Beefy Boxes and Bandwidth Generously Provided by pair Networks
Pathologically Eclectic Rubbish Lister

Re: porting C code to Perl

by danaj (Friar)
on Oct 25, 2017 at 02:02 UTC ( [id://1201987] : note . print w/replies, xml ) Need Help??

in reply to porting C code to Perl

I should make a blog post about this, but here are some thoughts.

The C code you started with is really poor quality, seemingly because it got involved with code golfing. Global variables, sigh -- that was ugly in the 1980s and still is. This makes it tough to follow and translate.

The rest of this is really all about performance. If you're happy using it, then great, the rest of this is just blathering on about details. But ever since as a kid I bought Petr Beckmann's book I've found this interesting. It was also one of my many digressions -- I needed a few million digits of Pi for a puzzle and was disappointed that the standard Perl modules were horribly slow, so went down the rat hole.

The spigot code you're using is one of the slower methods for generating N digits of Pi. There is a modified version of the simple C spigot from Winter, Flammenkamp, et al.) that runs about 8 times faster (code in ntheory, Luschny's Java version, many other variants on the web). I added a little bit to make sure it rounds correctly at reasonable sizes (the table maker's dilemma still applies, but not for quite some time). I actually only use it for <= 100 digits or if MPFR and GMP are not available, as those methods are far faster.

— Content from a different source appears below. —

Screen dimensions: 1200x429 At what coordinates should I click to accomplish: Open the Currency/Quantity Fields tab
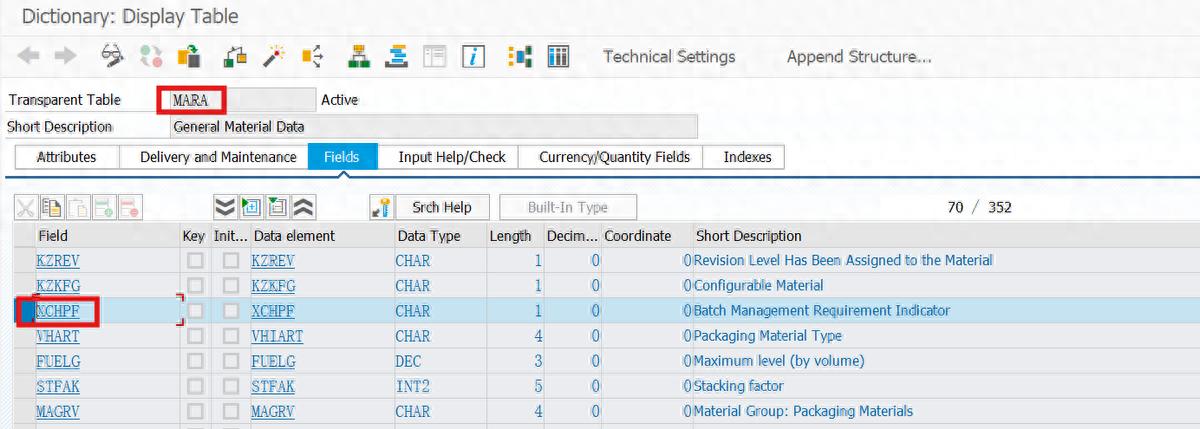pyautogui.click(x=614, y=157)
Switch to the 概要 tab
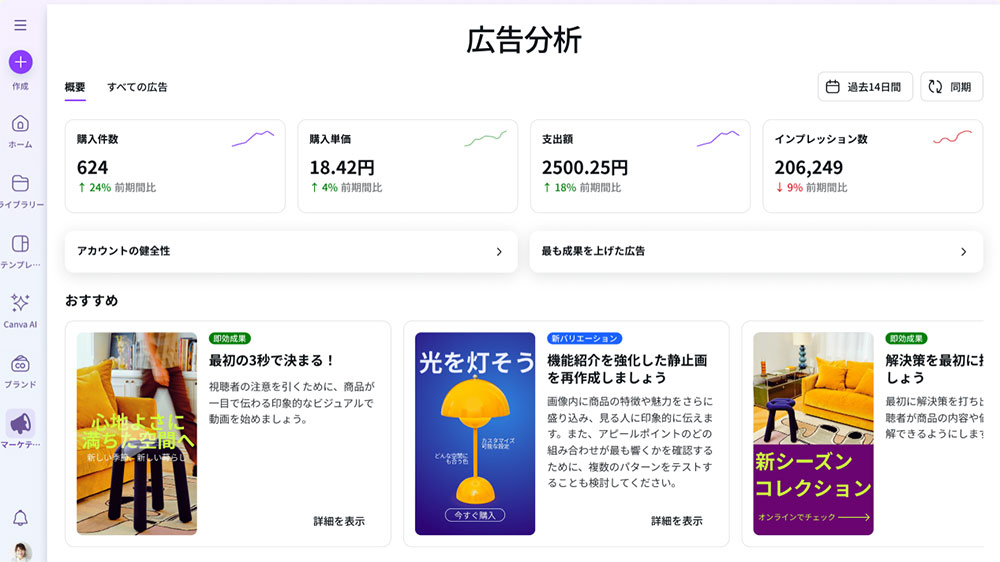 75,87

You can see a timing comparison of some C methods I measured in 2014 on RosettaCode. Spigot 1 in that table is Winter/Flammenkamp version (as mentioned, about 8x faster than the one you're using). Here is a (hastily assembled) chart of 13 algorithm/implementations I made today, all but one used from Perl. The time (in seconds) on the y-axis uses a log scale which lets us see how AGM and Chudnovsky have a favorably slope compared to the others (about 2.4x time per doubling of digits vs. 4x).

Pi timing graph

  • y-cruncher is what you want if you really need a few billion digits for some project. It's pretty cool if you're interested in this stuff.
  • Pari's Chudnovsky method (they call it Ramanujan + binary splitting) is definitely faster than AGM. This is basically the same method as Xue's Chudnovsky program shown on the GMP site, though implemented differently. That's the one method that was called using GP rather than plugged into Perl. Putting a GMP version of this in my module has been on my to-do list for a couple years.
  • My AGM implementation in GMP (used in Math::Prime::Util aka ntheory when possible) is just a fraction slower than MPFR (I use the normal GMP mpf interface, they use MPFR of course). It's short code, quite fast, and asymptotically looks nice.
  • The Machin formulas implemented in GMP are inferior to AGM or Chudnovsky at all sizes and get worse. Using updated formulas helps only slightly. They still easily beat the spigot methods and all but one of the Perl methods. Math::BigFloat used to use these (but in Perl not C+GMP).
  • The spigot algorithms don't compete well for this task (producing N correctly rounded digits of Pi). There is no point in using GMP for these particular ones. Implementing it in Perl directly has a very large performance hit, as all these operations are really simple so C is going to shine.
  • Math::BigFloat changed from Machin to AGM in version 1.999705 (2015). rt://90033 has some performance numbers. With the GMP back end it isn't bad. The overhead at small sizes isn't ideal. With the Pari or Calc back ends it's terribly slow (assuming you want 1000+ digits).
  • I suspect if you used Math::GMPf or Math::AnyNum and wrote the simple AGM code it would be only a small penalty from the GMP code, so easily beat all the other Perl code shown. At that point you could just use the pi() function from Math::AnyNum which calls MPFR, or Pi() from ntheory which uses its best available choice from MPFR, GMP, C, or pure Perl.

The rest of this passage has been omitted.